Housing and transportation squeeze hitting rural America, new reports concludes

When the Center for Neighborhood Technology released its revised Housing and Transportation Index last week, much of the focus naturally tilts toward cities due to the measurement of metropolitan areas. But CNT’s rural companion report on transportation costs in less-populated areas deserves ample attention as well.

The transportation challenges for rural America have more to do with factors like access and opportunity than congestion and traffic. With volatile energy prices and longer distances between employment, groceries and health services, transportation choices are essential. More than 1.6 million rural households do not have access to a car, making routine trips a strain on a family’s time and budget. For those who do drive, high gas prices take a big chunk out of monthly incomes. Rural residents with cars drive about 17 percent more miles each year than their urban counterparts.

CNT’s analysis finds rural residents feeling squeezed in every corner of America, from Alaska to Alabama. In the areas near Billings, Montana, average annual household gas expenses have reached $5,300 per year, up from just $2000 per year just a decade ago. Costs shot up $3,200 between 2000 and 2008 in Hattiesburg, Mississippi. In the rural pockets surrounding Las Cruces, New Mexico, costs were up $3,100. In the image below, turquoise  indicates Billings-area communities where yearly housing and transportation costs exceed the 45 percent threshold.

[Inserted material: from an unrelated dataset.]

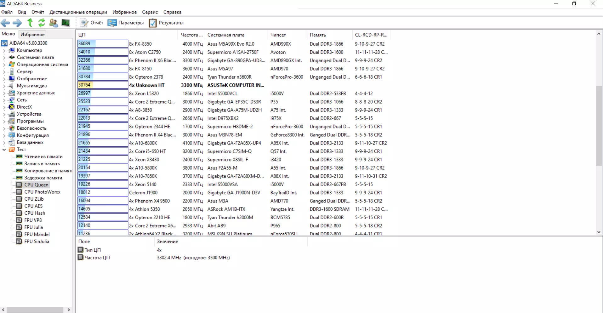Click the Forward navigation arrow icon
Screen dimensions: 603x313
click(x=17, y=23)
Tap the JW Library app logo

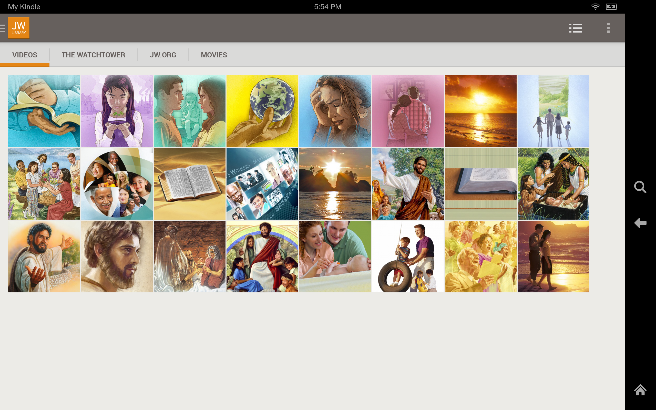coord(19,28)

The CNT formula defines true affordability as less than 45 percent of household income going toward housing and transportation costs combined.

The website features profiles of communities in both rural and metro areas alike.

CNT’s three recommendations for inclusion in a new transportation bill are: 1) making transportation costs as transparent as possible; 2) using a similar yardstick as the true affordability in future policies and funding priorities for transportation; and 3) increasing incentives for projects that increase transit options and proximity to employment and housing. Support for passenger rail and intercity buses — both heavily-relied upon in sparser parts of the country —can and should fit under these policy umbrellas.

But rural livability is much more than just a discussion topic in Washington D.C.  Stephen Lee Davis of Smart Growth America (and a Transportation for America colleague,) recently wrote about his experience living in Bentonville, Arkansas, a medium-sized town known best as the world headquarters for Wal-Mart Stores. In a two-part series on the Smart Growth America blog, Steve questioned the political figures who see livability as disconnected from America’s rural areas and small towns:

…for me and my wife and many others living in the older part of the city [street grid] in those weeks [in 2005] with astronomical gas prices, a pretty normal life was still possible, even while trying to cut back driving significantly to save money. Several weekends in a row, we parked our cars entirely, and managed to do our grocery shopping, go to church, visit friends, or listen to bluegrass in the square on a Friday night without having to get in either of our two cars. We walked 5 minutes to the grocery store. We biked to Walmart a handful of times — receiving many strange looks in the process. We went to eat at a new restaurant on the square. We went hiking on a short trail in the woods right on the edge of downtown. We went to the library.

Sounds pretty “livable,” right?

…and explained how current transportation policy has failed the residents of towns like Bentonville.

People who live in classic American small towns like Bentonville know a thing or two about livability. There’s nothing “livable” about being stuck in your subdivision that got built too far from town, work or school when gas prices get too high. Nor is it “livable” to have the federal government incentivizing (through money to the State DOT) the widening of highways into the county to encourage more sprawl outside of town even as the city is clamoring for more investment inside of it.

Like their urban counterparts, many residents in rural areas and small towns hope to preserve what they love about their way of life while making it easier to get by — and get around. CNT’s work helps to bring those challenges to light and move policy in a direction that produces results.